Friday, February 18, 2011

Texas River Song

Piranha (1978)
directed by Joe Dante
rating: 3 out of 5 cravats
on DVD from the Squirrel Hill Library

Tubing down the Guadalupe as a kid, I used to worry about what was in the water. But it ran so clear that all one had to do was bring goggles or a snorkeling mask and see for himself. Piranha is an exercise in drive-through horror but also a love letter to Texas summers, directed by a guy from New Jersey. Taking the "all you can eat" approach favored by earlier New York transplant Jerry Jeff Walker, Dante fits every regional water sport he can find onto a thin band of Hill Country water: inner tubing; water skiing; swim races at camp; even rides on glass bottom boats with Ralph the Swimming Pig.

There are two shadow conspiracies at play, but the limestone cliffs of the Blanco, the Guadalupe, and the San Marcos rivers offer gentler entertainment than evil doctors moralizing about evil public officials. All the best jokes are shared between women, most of the time camp counselors and their wards. The counselors in particular embody the brash innocence that makes Roger Corman's protagonists heroes for the ages; when not throwing darts at Mr. Dumont's head, they offer encouragement and sage advice to the girls.
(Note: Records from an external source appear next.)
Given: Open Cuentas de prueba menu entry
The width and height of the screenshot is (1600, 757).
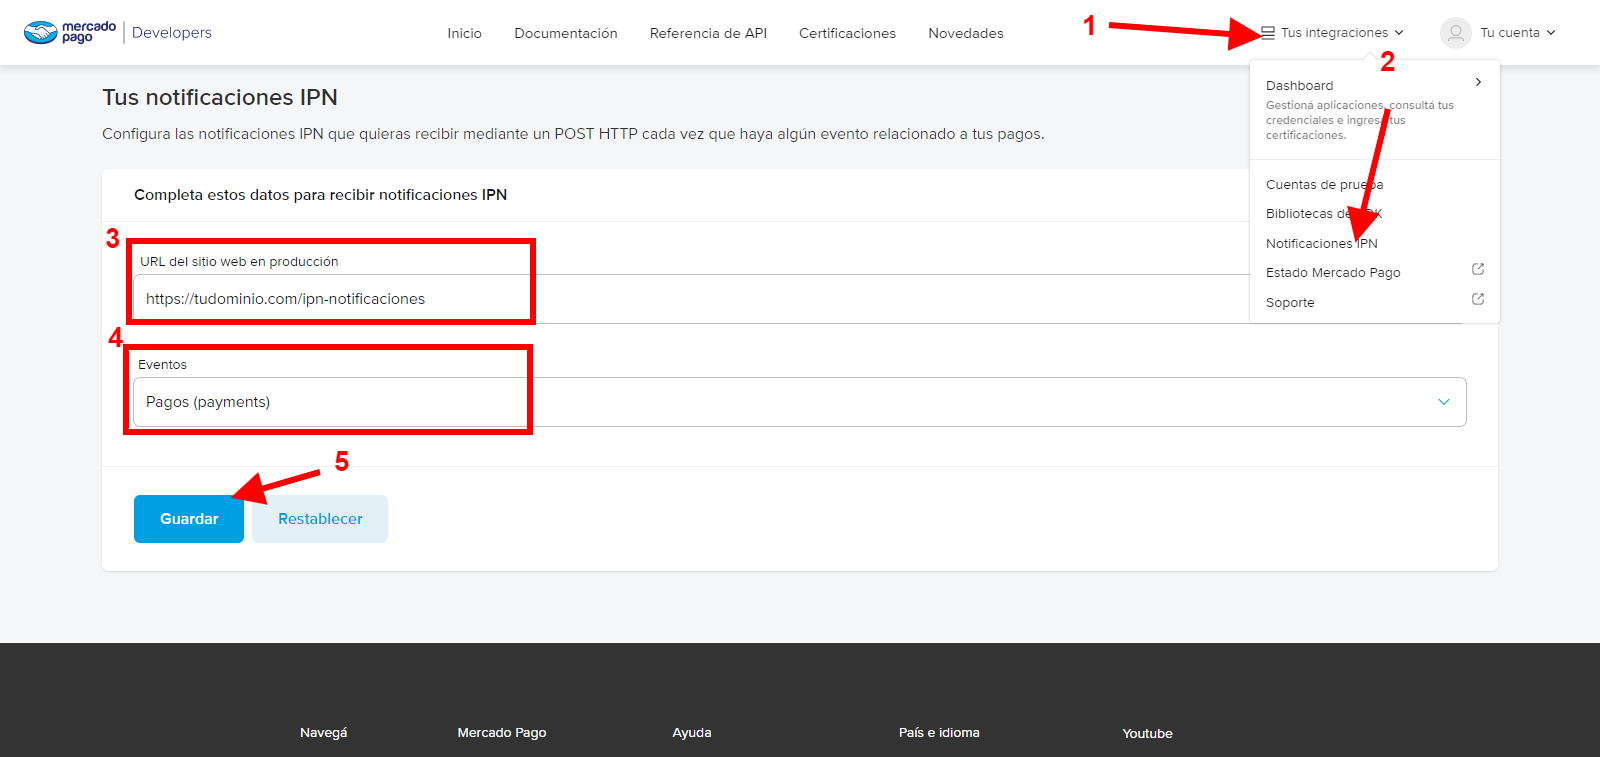Looking at the screenshot, I should point(1324,185).
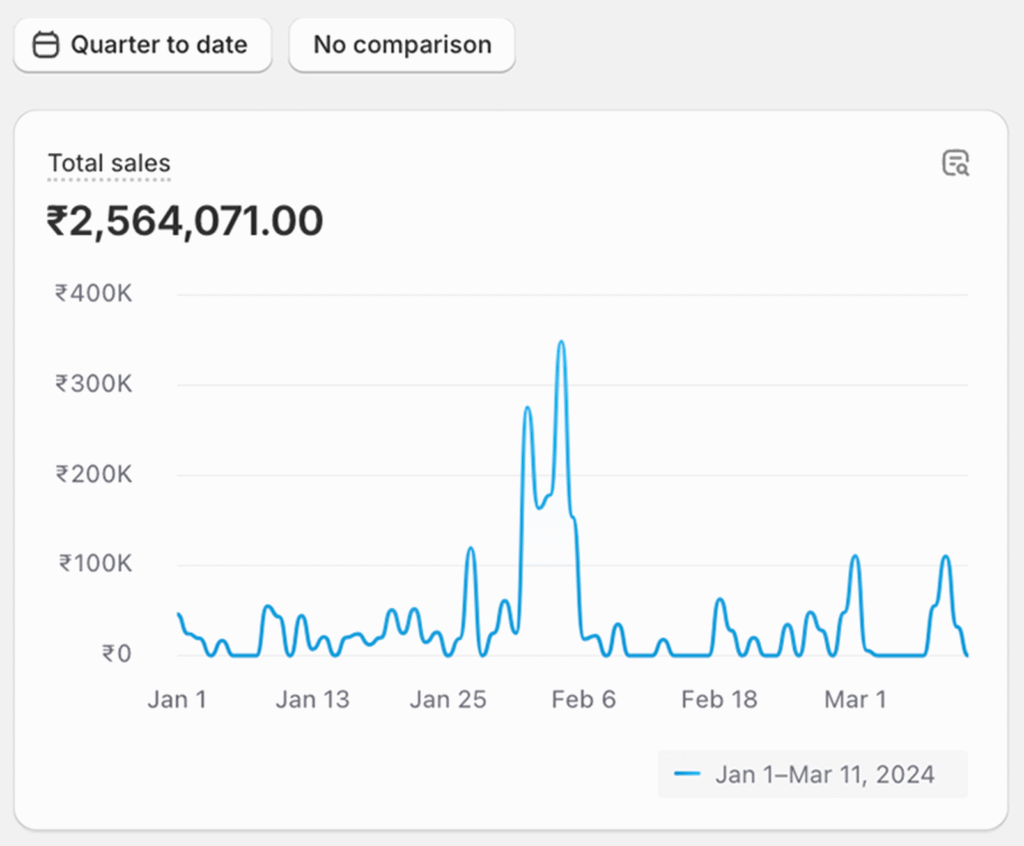Click the ₹0 baseline axis label
This screenshot has height=846, width=1024.
[115, 654]
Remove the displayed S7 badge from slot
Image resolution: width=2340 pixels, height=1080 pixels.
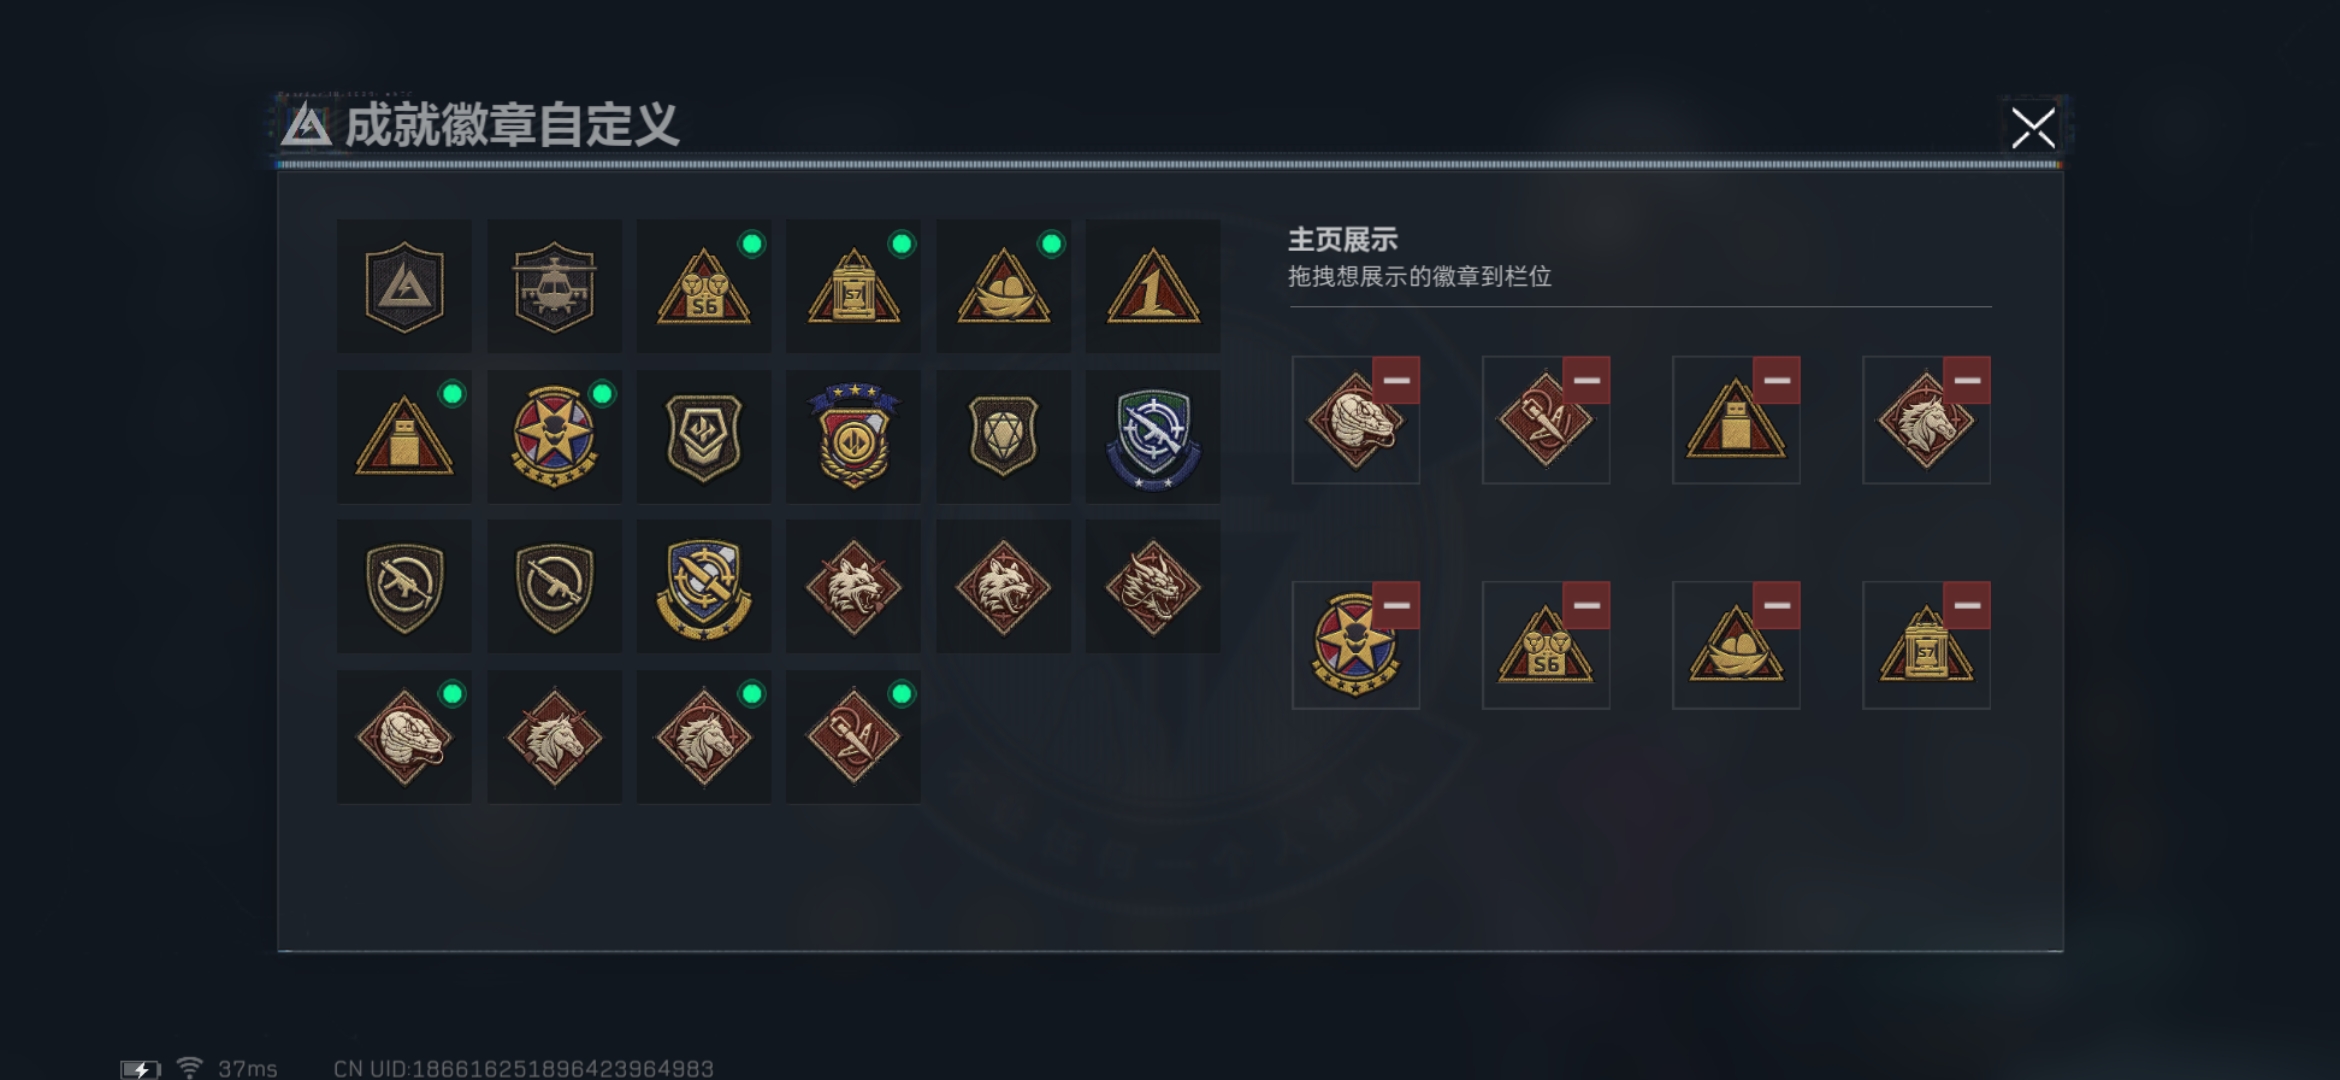[x=1967, y=605]
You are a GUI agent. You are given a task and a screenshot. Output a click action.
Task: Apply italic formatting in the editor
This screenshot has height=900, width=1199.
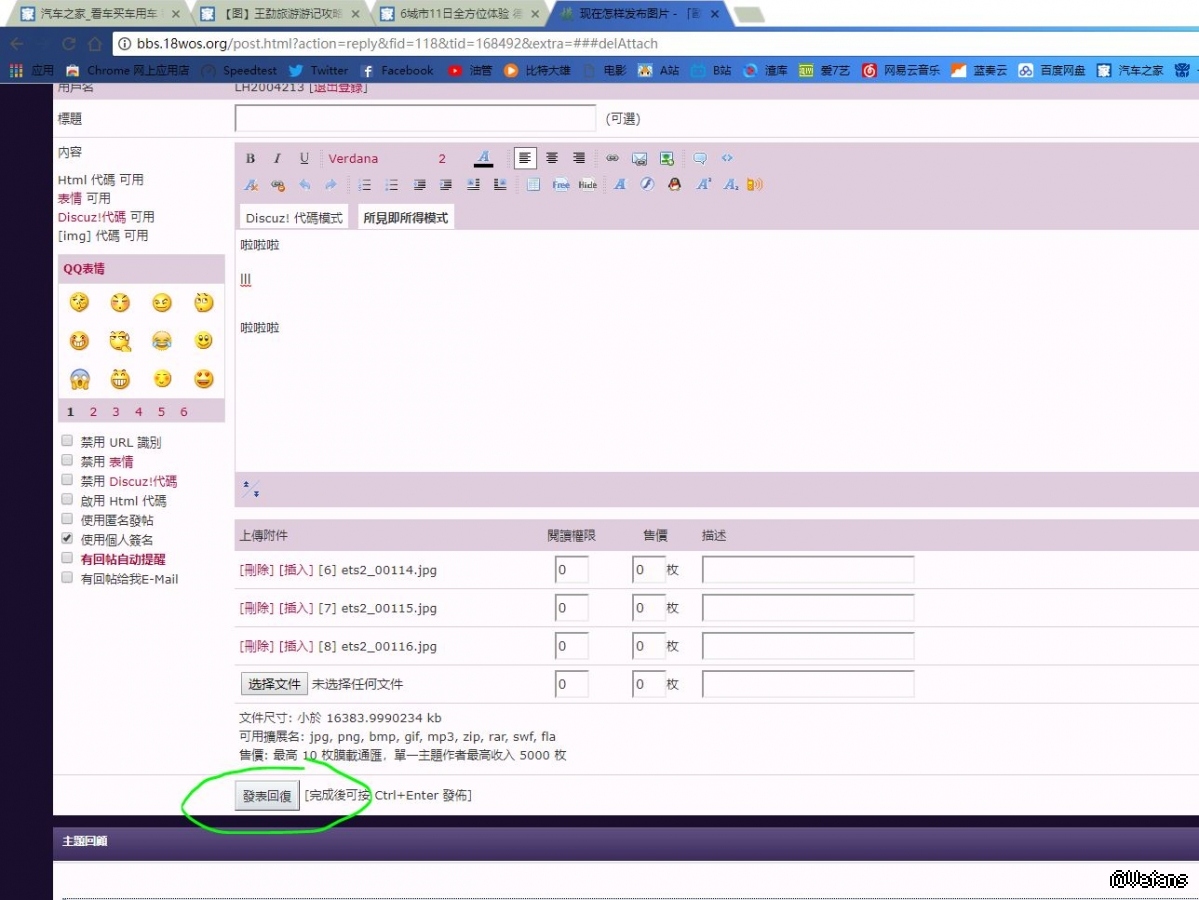click(277, 159)
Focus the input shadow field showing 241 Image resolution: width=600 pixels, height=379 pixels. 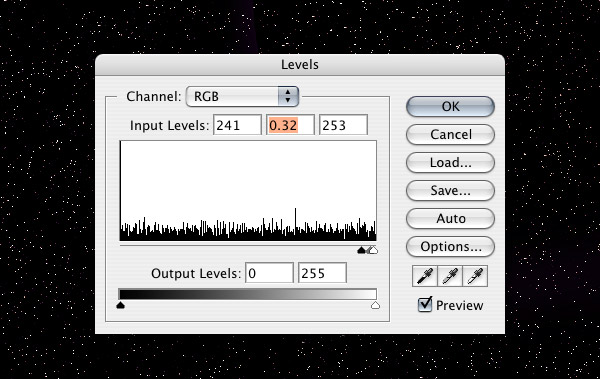(x=237, y=125)
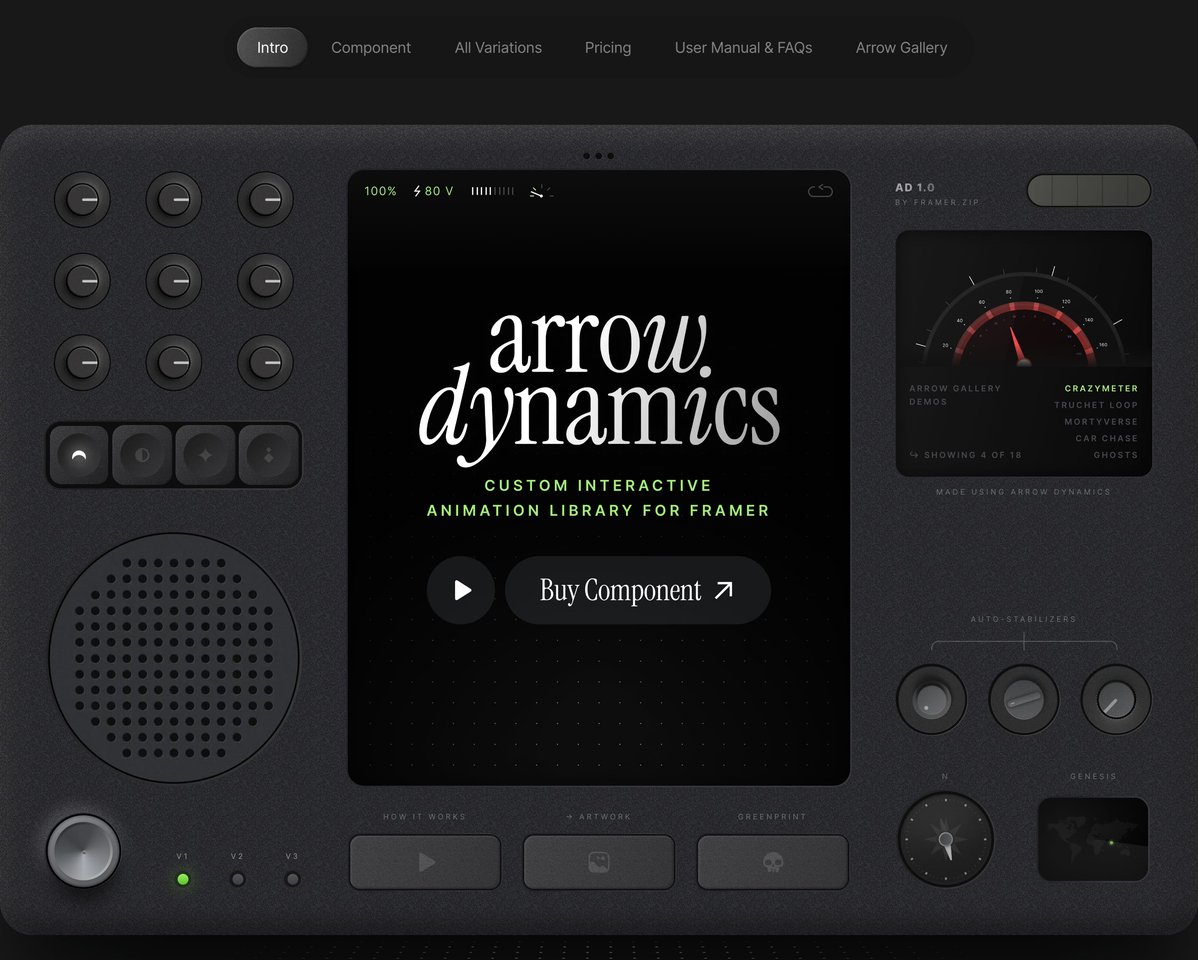Click the image icon under ARTWORK
Screen dimensions: 1198x960
click(x=598, y=861)
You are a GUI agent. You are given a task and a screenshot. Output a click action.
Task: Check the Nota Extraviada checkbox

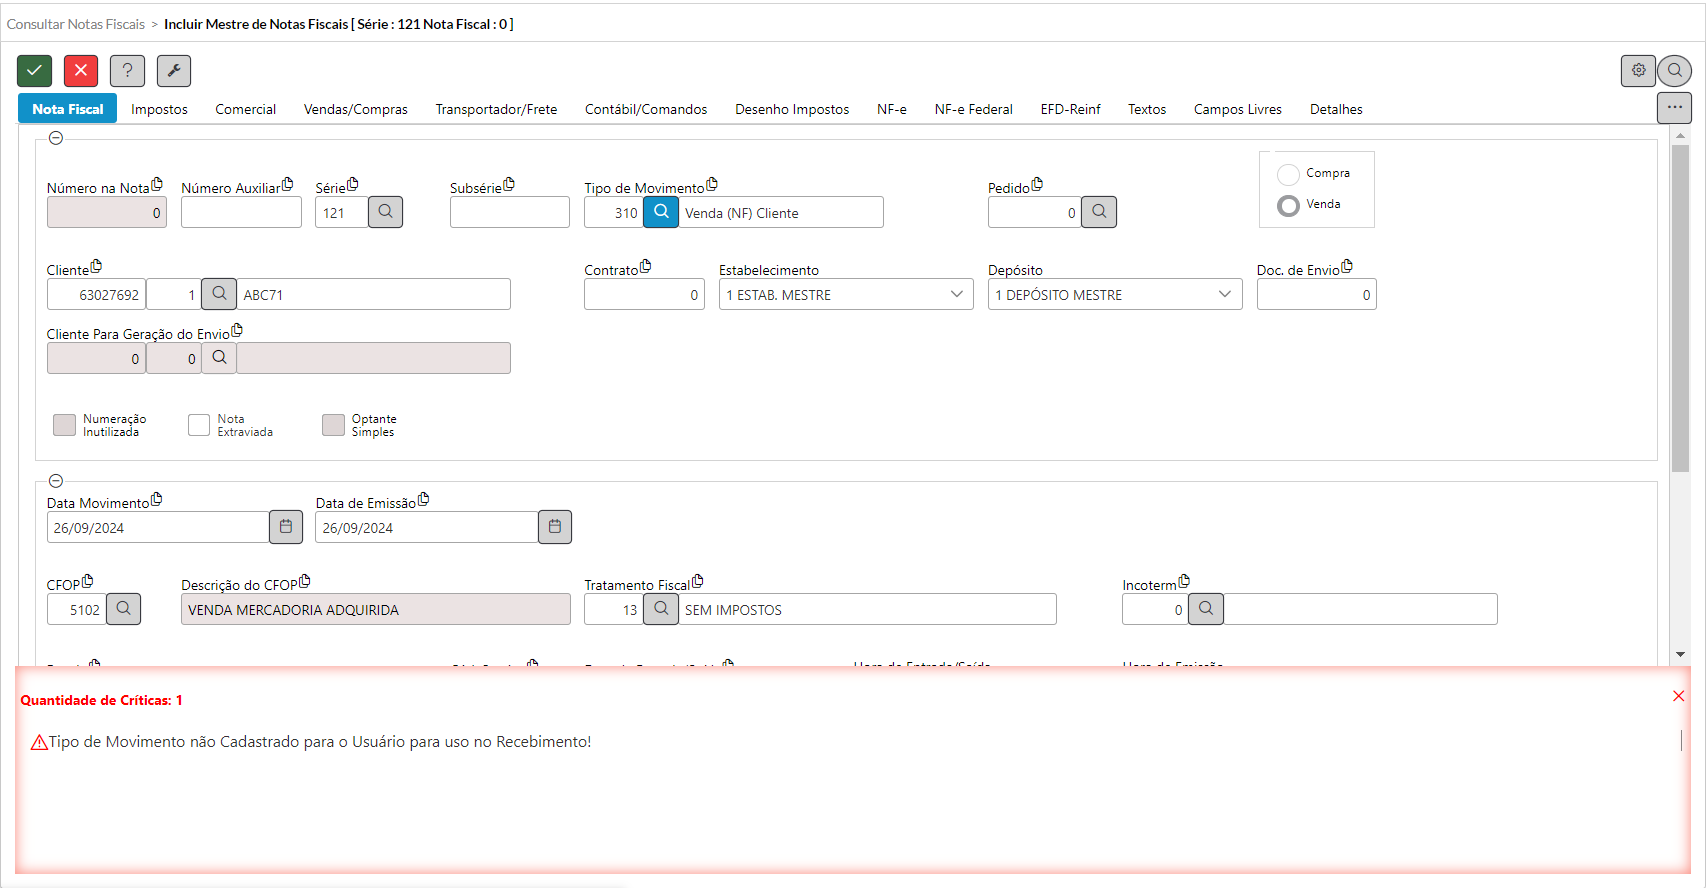tap(199, 425)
The most absurd scene puts a man and a woman on a Huck Finn raft in the middle of the river, then lets the piranhas cut the ropes to pieces. It is a horror movie, after all, and Dante and Corman are good enough to save the feeding frenzy for the kids. The sound the piranhas - pronounced "piranyas" - make is an angry subterranean buzz that's almost comforting, like a kettle on a campfire. Shots of bones stripped clean dangling from the pants legs of unwary fishermen seem shocking at first, until you imagine the June day that they filmed it. Just one more take and then let's hit the river.